Opinion ID: 71523
Heading Depth: 1
Heading Rank: 5

Heading: Request for a Stay and Abeyance to Pursue an IAC Claim in Texas State Court

Text: Alternatively, Williams also asserts that the district court should have granted a stay and abeyance so that he could exhaust his available remedies in Texas state court. We review the district court's denial of a stay and abeyance for abuse of discretion. See Evans v. Cain, 577 F.3d 620, 623 (5th Cir.2009). When a petitioner brings an unexhausted claim in federal court, stay and abeyance is appropriate when the district court finds that there was good cause for the failure to exhaust the claim; the claim is not plainly meritless; and there is no indication that the failure was for purposes of delay. Rhines v. Weber, 544 U.S. 269, 277-78, 125 S.Ct. 1528, 161 L.Ed.2d 440 (2005). Because a stay and abeyance has the potential to frustrate[] AEDPA's objective of encouraging finality and AEDPA's goal of streamlining federal habeas proceedings, the Supreme Court has stated that stay and abeyance should be available only in limited circumstances.
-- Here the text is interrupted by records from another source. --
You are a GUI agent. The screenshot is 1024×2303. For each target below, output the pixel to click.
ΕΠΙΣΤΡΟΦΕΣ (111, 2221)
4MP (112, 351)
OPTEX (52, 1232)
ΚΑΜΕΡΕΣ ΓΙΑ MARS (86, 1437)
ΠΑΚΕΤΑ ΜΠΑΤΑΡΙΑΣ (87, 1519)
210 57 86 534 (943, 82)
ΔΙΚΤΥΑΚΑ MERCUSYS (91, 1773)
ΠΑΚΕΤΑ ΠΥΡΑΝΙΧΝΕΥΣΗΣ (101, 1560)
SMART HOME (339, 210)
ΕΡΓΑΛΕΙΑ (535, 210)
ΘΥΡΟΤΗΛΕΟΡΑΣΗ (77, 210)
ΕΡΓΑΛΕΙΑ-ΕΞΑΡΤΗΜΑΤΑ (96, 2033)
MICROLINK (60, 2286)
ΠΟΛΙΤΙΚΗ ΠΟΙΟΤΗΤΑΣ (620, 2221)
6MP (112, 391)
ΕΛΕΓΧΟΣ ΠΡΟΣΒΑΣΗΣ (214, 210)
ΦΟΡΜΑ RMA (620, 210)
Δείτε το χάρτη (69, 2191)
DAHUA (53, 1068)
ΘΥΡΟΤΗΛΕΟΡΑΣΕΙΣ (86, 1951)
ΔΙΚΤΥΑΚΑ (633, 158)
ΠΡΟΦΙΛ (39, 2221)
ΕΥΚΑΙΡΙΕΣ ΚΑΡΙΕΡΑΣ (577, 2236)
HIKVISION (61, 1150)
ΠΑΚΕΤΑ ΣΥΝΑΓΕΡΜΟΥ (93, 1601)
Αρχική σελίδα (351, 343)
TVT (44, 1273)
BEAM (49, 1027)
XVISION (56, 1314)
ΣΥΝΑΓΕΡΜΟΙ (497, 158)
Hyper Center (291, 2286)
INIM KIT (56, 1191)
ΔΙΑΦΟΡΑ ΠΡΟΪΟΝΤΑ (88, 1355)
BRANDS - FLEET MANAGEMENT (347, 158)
Id. at 277, 125 S.Ct. 1528. Williams has not demonstrated that the district court abused its discretion. Williams offers his alleged actual innocence and the conflict under which his state habeas counsel labored as the good cause for his failure to exhaust his IAC claim in state court, but as discussed above, neither suffices. Additionally, we have held that when a petitioner is procedurally barred from raising [his] claims in state court, his unexhausted claims are `plainly meritless.' Neville v. Dretke, 423 F.3d 474, 480 (5th Cir.2005). Because the district court appropriately characterized Williams's IAC claim as procedurally defaulted, reasonable jurists would not debate that the district court did not abuse its discretion when it denied Williams's request for a stay and abeyance, and we therefore decline to issue a COA on this issue.